In the conversation I quoted above, Jacob trips over his vocabulary. Unlike Sarah, he hasn’t had exposure to the ideas and language that will help him understand the way she identifies. He’s trying to make sense of it given his slightly more constrained worldview.

That’s why things like AroSpec Awareness Week are important. There are teenagers out there right now like Jacob who are only starting to learn these concepts. Some of these teenagers might even be aromantic, or arospec, and not realize that this is an option for how they can identify. They might be experiencing sexual attraction to others around them but not feel capable of engaging in the social aspects, like dating, that are often expected to accompany sex. I was kind of lucky, because I managed to opt-out of all of it (the advantage of being aro and ace, not to mention male and therefore less frequently targeted for comments about my attractiveness). I just read books all the time, and that seemed to do the job.

I know those teenagers aren’t reading this, because this is not on Snapchat. But if they were, I’d tell them that they aren’t broken or weird. They are what’s normal for them. I’d tell them to learn about the labels that are out there, and to identify the way that feels right to them, regardless of what others say. You choose how and when to call yourself aromantic or romantic, allosexual or asexual, straight or bi or pan or whatever. Don’t let anyone else define who you are.

Do the thing?

If you have managed to stay with me until the end of this somewhat long and disorganized post, then, here is one thing you can do right now.
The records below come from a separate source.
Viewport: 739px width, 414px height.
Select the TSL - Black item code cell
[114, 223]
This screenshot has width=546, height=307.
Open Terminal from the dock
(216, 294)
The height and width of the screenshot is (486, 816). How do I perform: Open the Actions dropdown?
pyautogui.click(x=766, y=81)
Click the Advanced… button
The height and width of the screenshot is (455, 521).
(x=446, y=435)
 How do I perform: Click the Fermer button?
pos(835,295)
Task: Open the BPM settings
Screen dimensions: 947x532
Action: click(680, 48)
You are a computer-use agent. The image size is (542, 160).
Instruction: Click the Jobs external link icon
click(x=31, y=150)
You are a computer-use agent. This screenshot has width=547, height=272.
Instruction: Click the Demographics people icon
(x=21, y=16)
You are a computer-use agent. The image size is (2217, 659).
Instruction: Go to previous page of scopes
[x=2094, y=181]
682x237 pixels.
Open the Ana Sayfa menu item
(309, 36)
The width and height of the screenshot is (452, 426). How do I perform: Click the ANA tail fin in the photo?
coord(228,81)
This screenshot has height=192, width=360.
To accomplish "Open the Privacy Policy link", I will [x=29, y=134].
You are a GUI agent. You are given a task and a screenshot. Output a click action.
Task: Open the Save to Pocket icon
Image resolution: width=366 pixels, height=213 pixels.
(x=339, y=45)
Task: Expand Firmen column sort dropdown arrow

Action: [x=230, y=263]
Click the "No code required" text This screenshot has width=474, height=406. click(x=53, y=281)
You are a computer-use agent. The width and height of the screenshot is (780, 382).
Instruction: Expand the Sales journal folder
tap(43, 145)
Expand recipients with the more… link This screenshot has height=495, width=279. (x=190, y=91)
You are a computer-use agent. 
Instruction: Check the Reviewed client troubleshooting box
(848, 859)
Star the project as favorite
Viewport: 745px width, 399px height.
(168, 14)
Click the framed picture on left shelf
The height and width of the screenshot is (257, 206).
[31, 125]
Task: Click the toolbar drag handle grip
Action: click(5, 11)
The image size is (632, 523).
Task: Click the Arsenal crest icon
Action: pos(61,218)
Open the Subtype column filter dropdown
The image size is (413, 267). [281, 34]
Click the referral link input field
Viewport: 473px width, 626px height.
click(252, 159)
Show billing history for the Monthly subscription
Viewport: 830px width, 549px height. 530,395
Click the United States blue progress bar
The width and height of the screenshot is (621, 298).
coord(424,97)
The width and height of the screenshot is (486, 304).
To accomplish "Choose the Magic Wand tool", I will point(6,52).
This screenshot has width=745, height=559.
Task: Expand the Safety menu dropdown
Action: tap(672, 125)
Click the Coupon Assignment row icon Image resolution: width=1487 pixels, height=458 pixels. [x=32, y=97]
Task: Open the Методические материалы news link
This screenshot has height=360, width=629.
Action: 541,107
I noticed over the course of writing this post that aromantic is not in Firefox’s spelling dictionary (and I checked, and it isn’t in Chrome’s either). You go ahead and you type that word into a text field, then right click and “Add to Dictionary.”

It’s a small thing. I’m never going to know if you did it. No one, unless they sit down at your computer and start typing about aromantic stuff into your web browser, will ever know. You will not get cookies for this act of allyship—and so much the better—but you will explicitly be declaring a stance that aromantic people are valid. Language is political, so let’s use it that way.